### Dataset entries
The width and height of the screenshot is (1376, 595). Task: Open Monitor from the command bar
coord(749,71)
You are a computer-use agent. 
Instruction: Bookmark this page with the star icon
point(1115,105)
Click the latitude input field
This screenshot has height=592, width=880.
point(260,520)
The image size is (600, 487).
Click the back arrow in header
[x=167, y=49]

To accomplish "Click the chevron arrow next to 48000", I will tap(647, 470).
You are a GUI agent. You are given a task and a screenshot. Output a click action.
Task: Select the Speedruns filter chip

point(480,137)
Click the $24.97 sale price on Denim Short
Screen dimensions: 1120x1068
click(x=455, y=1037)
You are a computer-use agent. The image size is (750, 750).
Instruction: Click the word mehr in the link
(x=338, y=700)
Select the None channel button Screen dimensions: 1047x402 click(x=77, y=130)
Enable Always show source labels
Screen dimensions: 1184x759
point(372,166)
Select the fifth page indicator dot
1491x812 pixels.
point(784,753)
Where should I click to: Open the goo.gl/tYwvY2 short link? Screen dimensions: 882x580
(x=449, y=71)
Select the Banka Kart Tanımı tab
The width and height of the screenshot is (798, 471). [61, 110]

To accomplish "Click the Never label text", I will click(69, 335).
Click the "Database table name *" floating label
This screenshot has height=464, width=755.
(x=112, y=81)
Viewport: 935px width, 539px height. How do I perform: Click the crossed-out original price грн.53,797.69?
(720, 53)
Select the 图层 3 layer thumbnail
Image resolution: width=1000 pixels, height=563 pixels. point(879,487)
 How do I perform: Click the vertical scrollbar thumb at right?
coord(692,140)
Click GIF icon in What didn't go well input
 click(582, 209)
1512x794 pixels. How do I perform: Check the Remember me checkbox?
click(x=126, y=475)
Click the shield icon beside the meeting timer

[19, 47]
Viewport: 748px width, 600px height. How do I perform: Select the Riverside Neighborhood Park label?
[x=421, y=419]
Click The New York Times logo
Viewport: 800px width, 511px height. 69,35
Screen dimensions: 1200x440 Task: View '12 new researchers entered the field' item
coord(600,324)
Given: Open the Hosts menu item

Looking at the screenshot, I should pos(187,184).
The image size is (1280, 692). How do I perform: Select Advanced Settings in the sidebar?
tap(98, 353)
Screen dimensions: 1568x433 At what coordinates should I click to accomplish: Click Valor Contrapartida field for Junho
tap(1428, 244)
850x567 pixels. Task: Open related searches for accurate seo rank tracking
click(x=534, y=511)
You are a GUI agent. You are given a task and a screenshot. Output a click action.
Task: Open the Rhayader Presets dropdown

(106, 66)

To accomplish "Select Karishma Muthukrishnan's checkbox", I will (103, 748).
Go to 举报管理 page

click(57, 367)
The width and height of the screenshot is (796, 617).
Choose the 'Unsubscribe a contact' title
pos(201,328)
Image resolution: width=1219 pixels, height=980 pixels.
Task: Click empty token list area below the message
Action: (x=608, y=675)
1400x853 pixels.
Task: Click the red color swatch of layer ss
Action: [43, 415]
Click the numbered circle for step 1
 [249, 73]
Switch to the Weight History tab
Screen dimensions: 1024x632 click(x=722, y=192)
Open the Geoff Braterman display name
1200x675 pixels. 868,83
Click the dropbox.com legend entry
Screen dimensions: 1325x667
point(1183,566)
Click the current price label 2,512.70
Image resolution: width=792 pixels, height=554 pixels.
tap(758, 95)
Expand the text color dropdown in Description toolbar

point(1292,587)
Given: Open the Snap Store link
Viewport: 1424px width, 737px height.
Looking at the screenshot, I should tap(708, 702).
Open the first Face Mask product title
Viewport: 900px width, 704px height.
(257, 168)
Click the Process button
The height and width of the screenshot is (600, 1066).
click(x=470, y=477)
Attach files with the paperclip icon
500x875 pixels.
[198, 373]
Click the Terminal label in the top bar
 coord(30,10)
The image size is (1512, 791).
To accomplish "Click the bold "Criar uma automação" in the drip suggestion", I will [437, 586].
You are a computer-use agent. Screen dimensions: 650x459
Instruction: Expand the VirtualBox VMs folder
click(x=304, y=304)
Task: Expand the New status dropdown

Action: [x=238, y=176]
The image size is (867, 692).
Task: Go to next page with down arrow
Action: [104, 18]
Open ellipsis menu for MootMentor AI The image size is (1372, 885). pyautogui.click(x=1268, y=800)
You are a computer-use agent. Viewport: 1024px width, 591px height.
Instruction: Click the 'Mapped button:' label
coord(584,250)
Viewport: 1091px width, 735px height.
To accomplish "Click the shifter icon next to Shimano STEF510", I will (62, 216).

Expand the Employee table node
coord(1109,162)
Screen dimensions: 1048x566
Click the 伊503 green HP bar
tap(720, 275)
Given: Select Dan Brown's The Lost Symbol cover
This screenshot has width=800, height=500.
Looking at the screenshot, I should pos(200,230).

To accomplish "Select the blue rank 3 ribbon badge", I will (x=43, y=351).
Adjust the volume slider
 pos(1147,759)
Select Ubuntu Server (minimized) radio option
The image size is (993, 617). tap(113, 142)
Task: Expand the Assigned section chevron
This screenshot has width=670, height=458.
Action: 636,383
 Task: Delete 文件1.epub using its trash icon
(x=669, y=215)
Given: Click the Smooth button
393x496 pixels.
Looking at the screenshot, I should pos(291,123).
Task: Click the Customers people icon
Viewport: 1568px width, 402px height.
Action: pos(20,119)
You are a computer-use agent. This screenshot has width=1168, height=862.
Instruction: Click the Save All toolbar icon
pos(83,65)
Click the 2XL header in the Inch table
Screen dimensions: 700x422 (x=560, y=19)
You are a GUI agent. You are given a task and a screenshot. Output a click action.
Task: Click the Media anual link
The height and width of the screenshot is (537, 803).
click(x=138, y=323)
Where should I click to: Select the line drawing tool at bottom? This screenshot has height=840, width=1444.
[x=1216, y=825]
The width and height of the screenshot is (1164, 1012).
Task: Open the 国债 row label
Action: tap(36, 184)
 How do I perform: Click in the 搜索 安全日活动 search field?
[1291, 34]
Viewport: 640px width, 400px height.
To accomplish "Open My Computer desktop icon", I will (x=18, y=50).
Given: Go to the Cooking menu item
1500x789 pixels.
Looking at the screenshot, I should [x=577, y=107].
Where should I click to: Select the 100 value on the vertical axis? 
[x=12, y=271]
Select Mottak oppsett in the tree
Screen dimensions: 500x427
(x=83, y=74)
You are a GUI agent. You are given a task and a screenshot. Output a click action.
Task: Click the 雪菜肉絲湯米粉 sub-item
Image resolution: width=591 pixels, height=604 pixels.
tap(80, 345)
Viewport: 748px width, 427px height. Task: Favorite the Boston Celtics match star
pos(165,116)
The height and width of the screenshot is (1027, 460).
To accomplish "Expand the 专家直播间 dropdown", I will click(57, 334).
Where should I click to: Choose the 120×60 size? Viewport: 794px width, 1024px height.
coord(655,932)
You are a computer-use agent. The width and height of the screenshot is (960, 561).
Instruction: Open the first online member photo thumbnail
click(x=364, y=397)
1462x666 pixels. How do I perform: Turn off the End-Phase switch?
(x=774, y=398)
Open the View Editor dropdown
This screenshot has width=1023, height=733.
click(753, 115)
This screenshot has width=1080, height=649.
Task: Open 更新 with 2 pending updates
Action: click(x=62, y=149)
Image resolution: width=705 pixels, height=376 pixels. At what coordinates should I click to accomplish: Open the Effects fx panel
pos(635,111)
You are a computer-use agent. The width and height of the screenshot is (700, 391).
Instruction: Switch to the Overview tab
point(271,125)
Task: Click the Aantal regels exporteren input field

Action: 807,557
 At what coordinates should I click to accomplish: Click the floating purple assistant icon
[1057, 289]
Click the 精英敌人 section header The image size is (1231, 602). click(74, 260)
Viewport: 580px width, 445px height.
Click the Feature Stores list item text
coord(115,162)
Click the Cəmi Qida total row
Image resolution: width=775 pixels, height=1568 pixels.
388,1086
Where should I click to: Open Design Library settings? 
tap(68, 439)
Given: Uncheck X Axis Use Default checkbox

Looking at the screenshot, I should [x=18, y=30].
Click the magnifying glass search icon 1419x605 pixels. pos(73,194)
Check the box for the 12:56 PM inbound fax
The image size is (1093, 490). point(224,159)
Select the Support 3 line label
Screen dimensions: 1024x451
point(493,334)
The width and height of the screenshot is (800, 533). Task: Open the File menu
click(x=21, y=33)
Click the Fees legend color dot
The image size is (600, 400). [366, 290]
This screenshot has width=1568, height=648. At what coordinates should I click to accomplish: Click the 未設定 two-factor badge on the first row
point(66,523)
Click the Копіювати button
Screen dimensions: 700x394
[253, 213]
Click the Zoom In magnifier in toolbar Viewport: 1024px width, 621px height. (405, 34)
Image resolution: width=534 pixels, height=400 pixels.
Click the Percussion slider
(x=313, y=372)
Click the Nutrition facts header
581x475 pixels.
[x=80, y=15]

### WORK ITEM
Look above for the line with "Image resolution: width=705" and the line with "Viewport: 580px width, 445px height.". Retype those two lines and every line between them exactly, adding nothing.

### TASK SOLUTION
Image resolution: width=705 pixels, height=376 pixels. At what coordinates should I click to accomplish: Open the Effects fx panel
pos(635,111)
You are a computer-use agent. The width and height of the screenshot is (700, 391).
Instruction: Switch to the Overview tab
point(271,125)
Task: Click the Aantal regels exporteren input field

Action: 807,557
 At what coordinates should I click to accomplish: Click the floating purple assistant icon
[1057, 289]
Click the 精英敌人 section header The image size is (1231, 602). click(74, 260)
Viewport: 580px width, 445px height.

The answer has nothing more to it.